Humanity

Why Does It Always Seem like Your Friends Have More Friends than You?

February 16, 2016 | Elizabeth Knowles

Friends on a beach

Math proves that you aren’t crazy!

If you think about your friend group, chances are that it might seem like your average friend has more friends than you. Oddly enough, that statement is true for most people. It might seem like a contradiction that everyone could have more friends than everybody else,  but if you look at the math, it actually makes sense.

Let’s take a sample set of people:

simple diagram showing connections between a group of friends

I’ve drawn lines between them to represent friendship. Let’s assume that friendship goes both ways despite that not always being the case in real life.

 

Number of Friends

Their Friends’ Numbers of Friends

Their Friends’ Average Number of Friends
Alice
2
3, 5
4
Bob
2
5, 5
5
Claire
3
2, 3, 5
3.3
David
5
2, 2, 3, 3, 4
2.8
Emma
5
2, 2, 3, 3, 4
2.8
Fred
3
3, 5, 5
4.3
George
2
4, 5
4.5
Hannah
3
1, 4, 5
3.3
Ian
4
2, 3, 5, 5
3.8
Julie
1
3
3
Average
3
 
3.7

I’ve bolded the number of people here who have more friends than their average friend and as you can see, that isn’t the case for most people. How is that possible? People with lots and lots of friends — like David, Emma and Ian — skew the results.

People with many friends will turn up in the third column more often since they are more people’s friends — this increases the average number of connections most people’s friends have. People like Julie who only have one friend don’t turn up very often — only for Hannah — so Julie’s number doesn’t decrease the average number of connections most people’s friends have.
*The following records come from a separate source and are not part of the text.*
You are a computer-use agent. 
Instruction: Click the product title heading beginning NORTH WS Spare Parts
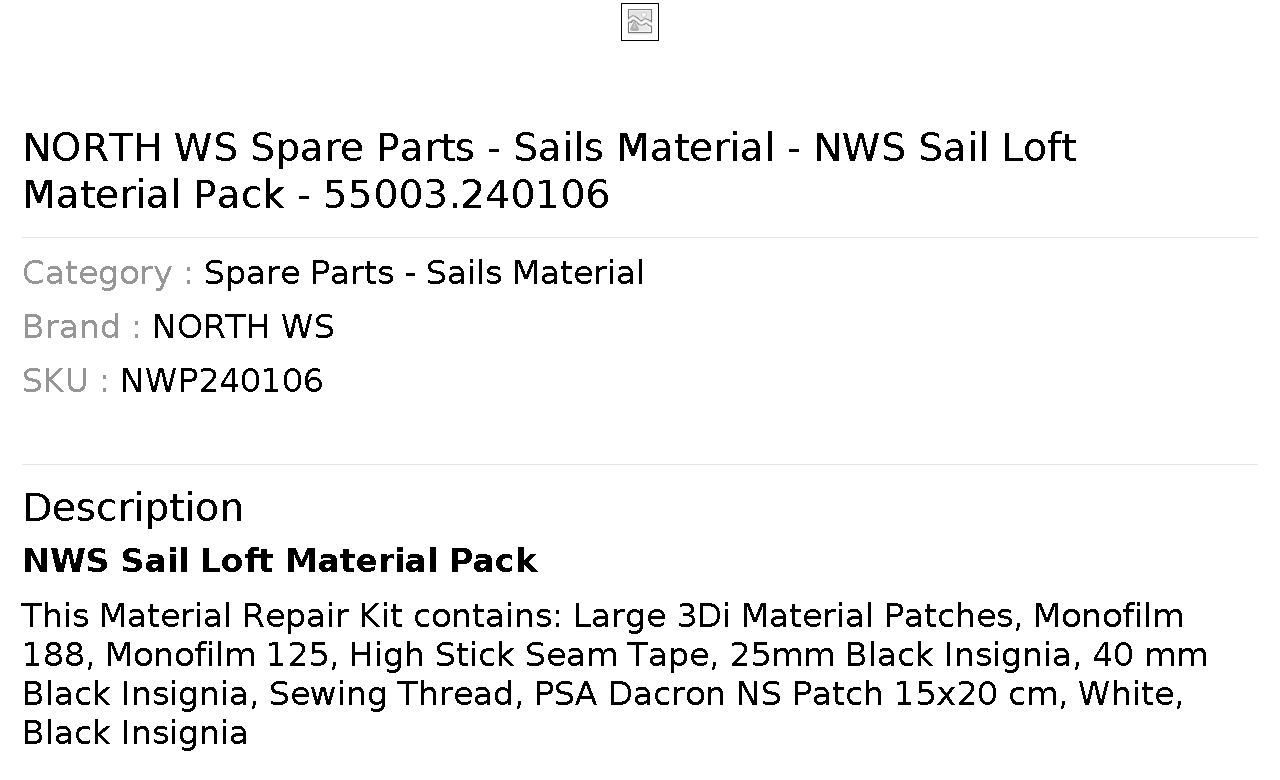549,171
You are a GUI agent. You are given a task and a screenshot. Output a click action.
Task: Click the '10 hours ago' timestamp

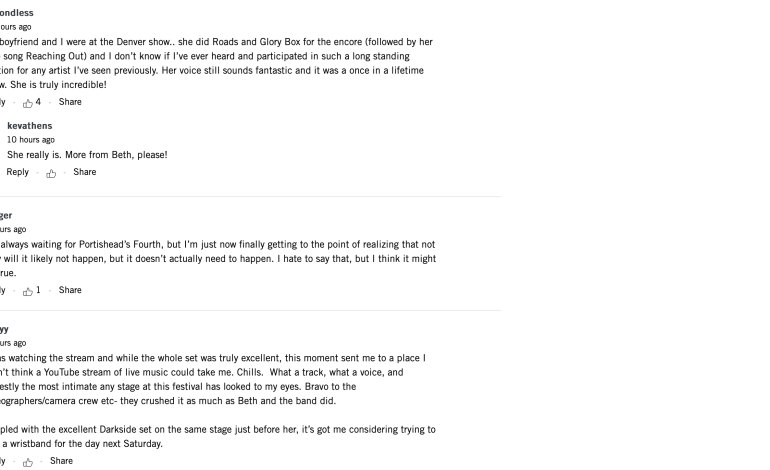click(31, 140)
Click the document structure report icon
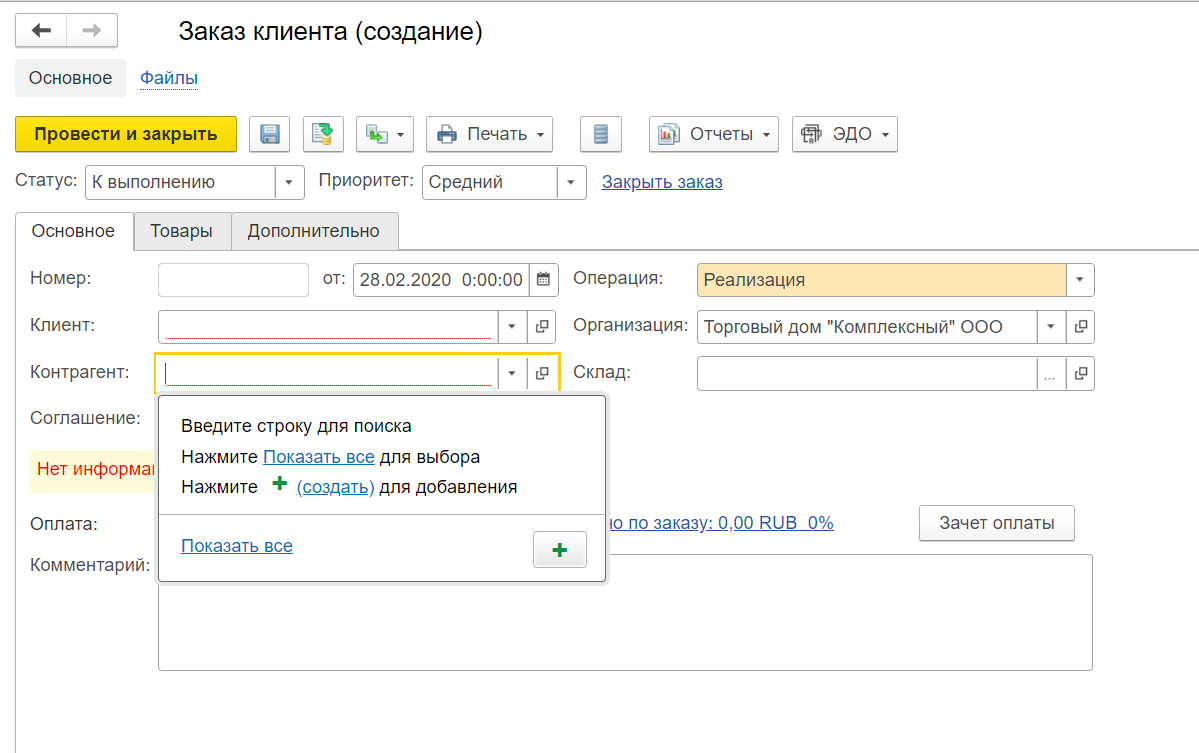Viewport: 1199px width, 753px height. (x=600, y=134)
“Your friends are not a typical sample. People with a lot of friends will be over-represented among them, because there’s a greater chance that you are one of their friends. People with few friends will be under-represented,” explains Ian Stewart in “Professor Stewart’s Casebook of Mathematical Mysteries.”

If you look at the average in column 2, you see that a typical person has three friends and that exactly half of the group has more friends than everybody else. The average in column 4 is skewed by the misrepresentative samples. In other words, David, Emma and Ian are making everyone else feel lonely — or maybe people are just happy to be their friends!